While we’re on the topic, we can also have a women’s all-star weekend!
The AUDL will create a steering committee tasked with generating a plan to launch a women’s league as soon as 2020. What does this news mean to you?
I mean, this is the news we’ve all been waiting for! Women’s pro teams started last year and played some games, but truly wanted a league, something that mattered. None of the owners of women’s teams had the time or effort to build a league with all the logistics and operations that come with it...and that is what the AUDL is offering! An experienced league entity wanting to help build a league solely for female-identifying athletes. I mean, hell yes! I think this is an amazing opportunity for all athletes to have access to the visibility and low-cost playing opportunity that is possible through professional ultimate.

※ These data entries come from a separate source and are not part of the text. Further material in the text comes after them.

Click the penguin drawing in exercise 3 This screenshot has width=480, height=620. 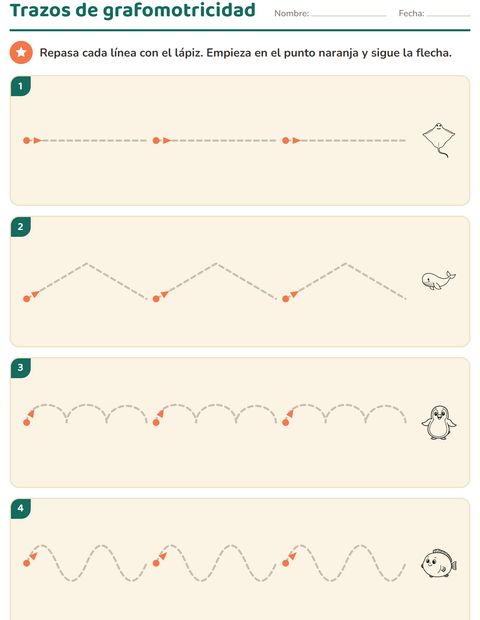tap(439, 423)
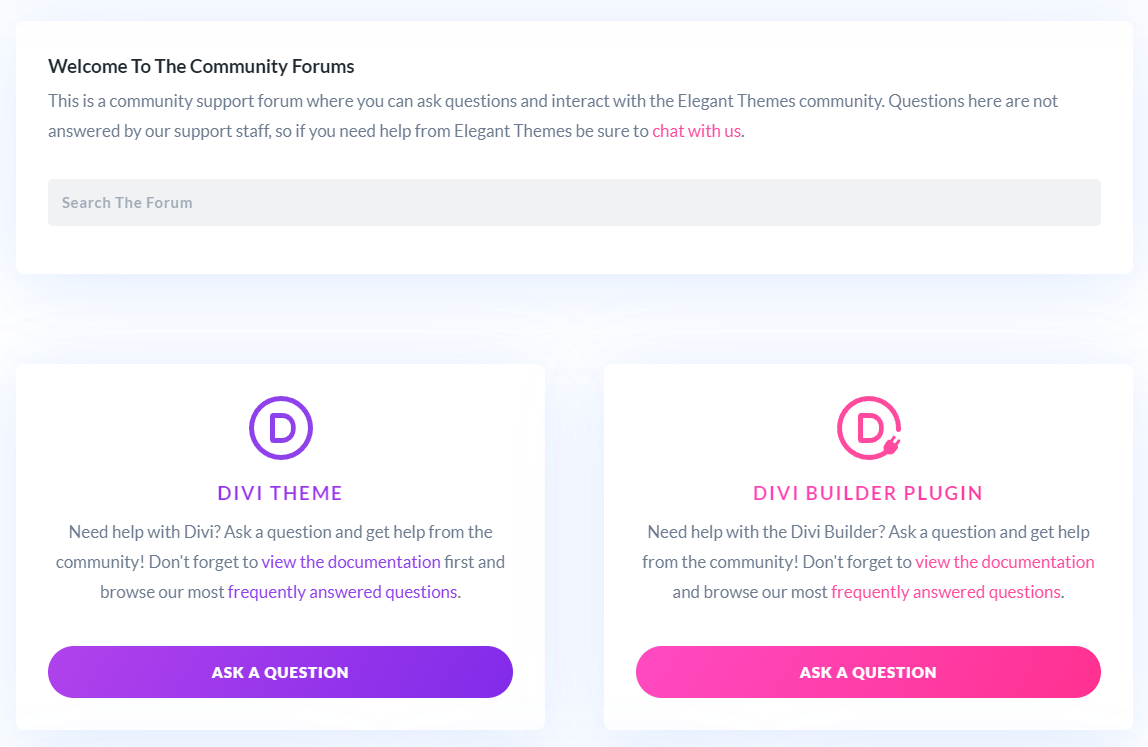Open the purple 'view the documentation' link
The height and width of the screenshot is (747, 1148).
tap(351, 562)
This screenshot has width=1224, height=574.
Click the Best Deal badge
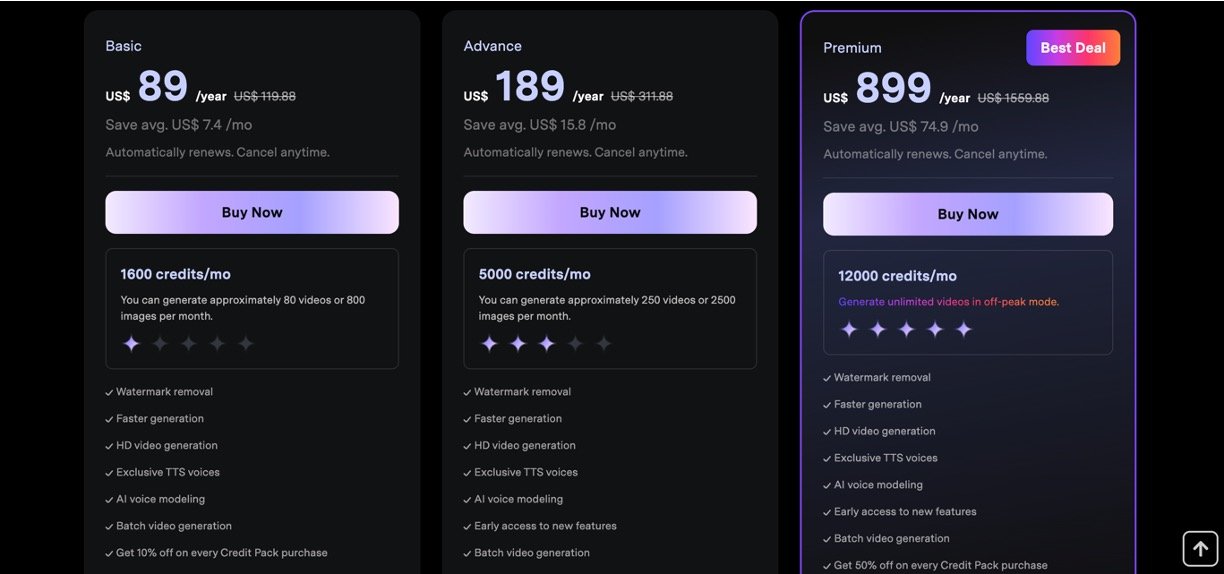point(1073,48)
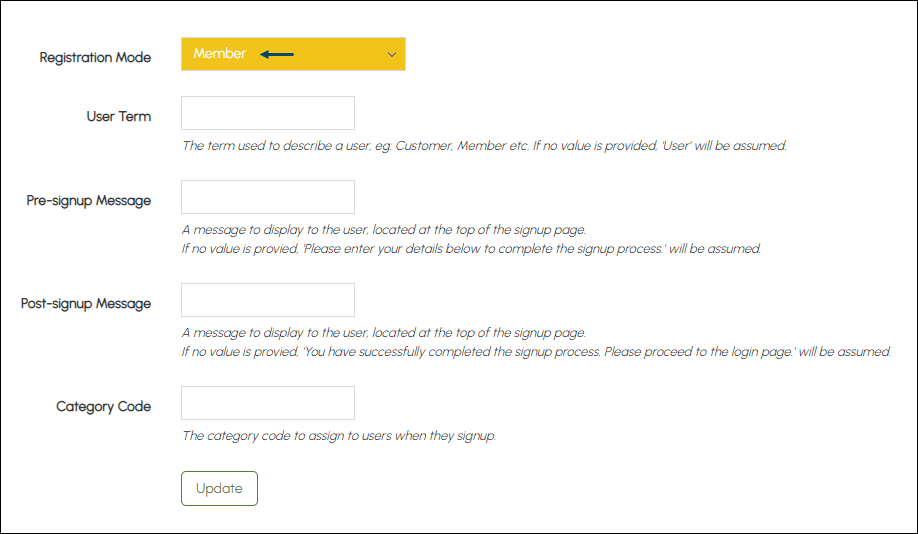Click the category code hint about assigning users

click(339, 436)
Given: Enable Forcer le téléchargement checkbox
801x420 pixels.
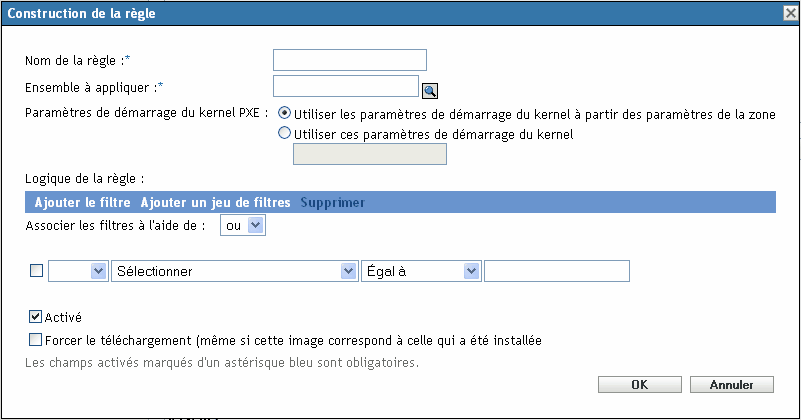Looking at the screenshot, I should [x=37, y=340].
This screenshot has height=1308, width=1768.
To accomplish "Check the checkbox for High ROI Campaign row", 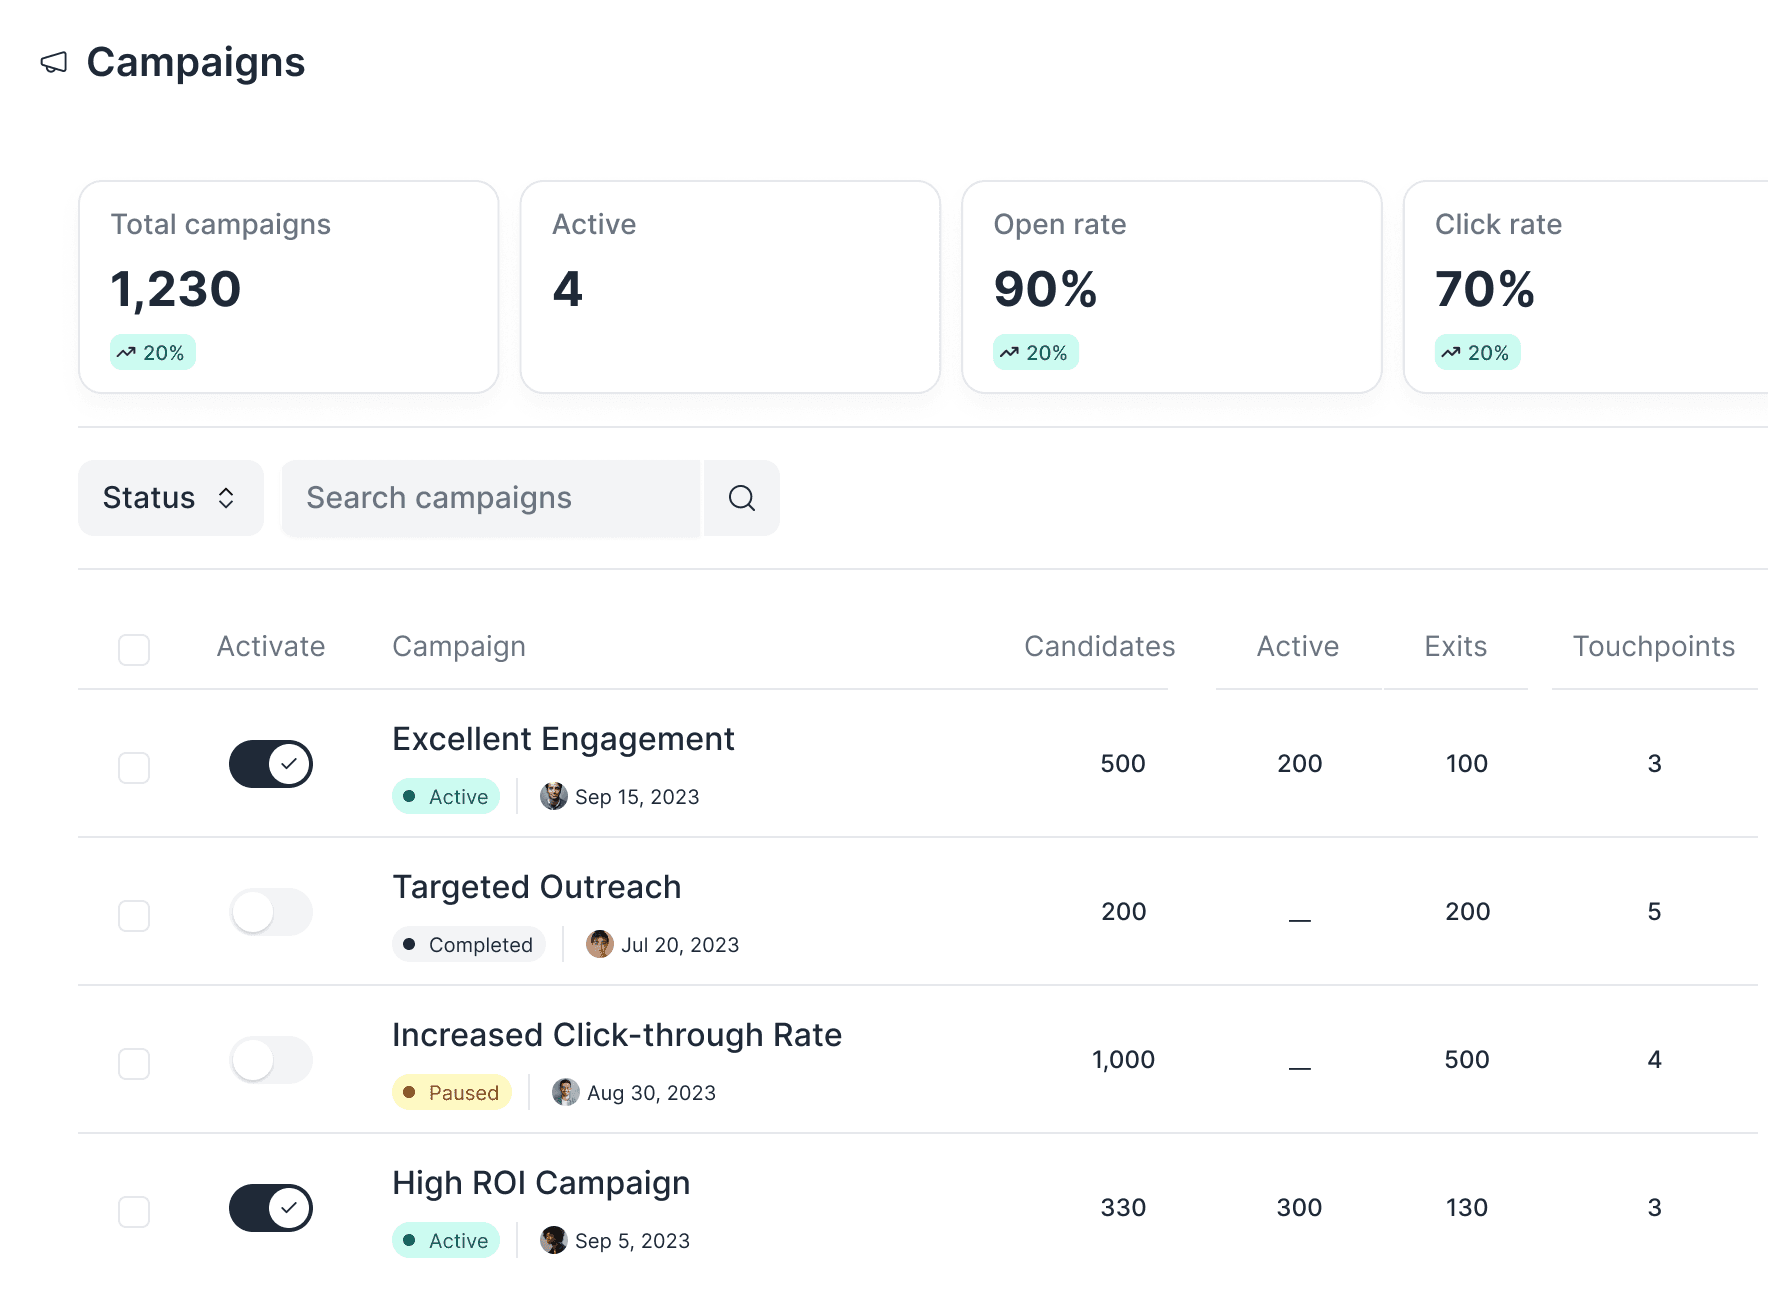I will (x=133, y=1211).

Last year, for better or for worse, the boycott derailed all other conversations and every team and player had to think about gendered opportunities to play ultimate. In the face of fear of a competing women’s league, the AUDL is stepping up and deciding to provide that opportunity. Whether this league is being created out of fear of competition, loss of support or genuine desire to work for positive change...it’s happening and for now, that’s better than the nothing that’s been happening for a long, long time. I hope this news can clear the way for parts of the ultimate community to come together and work towards a unified future for Ultimate.
Who do you think should be on the steering committee? Who are some good candidates for women’s commissioner?
There are too many great options to choose. I think women who have experience playing or coaching in the AUDL or women who are owners of teams would be great choices. Perhaps someone from the Eurostars leadership or one of the existing women's teams as well. It would also be beneficial to have voices from outside the league's circles. Either way, I encourage everyone who is passionate about this effort to get involved at some level and shape the future you want.
What steps do you want to see taken and reported by this steering committee in 2019?
There is so much to be decided but at this point, yet it’s all about the money. Perhaps the first targets to own an ultimate team should be people who already own an ultimate team. Current ownership groups could be presented with a business plan for buying a sister team in their city illustrating the advantages. I also would like to see the AUDL provide the same resources in search of new ownership groups and sponsors. It’s possible that a women’s league could attract new and different groups and businesses. While this is happening, the league could host a women’s championship weekend this year. Even if there aren’t as many women’s teams or specific divisions, I think just crowning a champion would be a significant first step.
What would success in 2020 look like for an AUDL women's league?
We may not (probably should not) start a league with as many women’s teams as current open teams that exist. It could start the way the AUDL started, with fewer teams and divisions and then grow over time. Here are some things I would look for:
- The same caliber of production and equal promotion of a women's game of the week broadcast.
- If the seasons run in parallel, alternating or back-to-back scheduling of the weekly broadcasts with the open game.
- Equal marketing and social media exposure of film & clips of women’s games and athletes.
- Inclusion in championship & allstar weekends.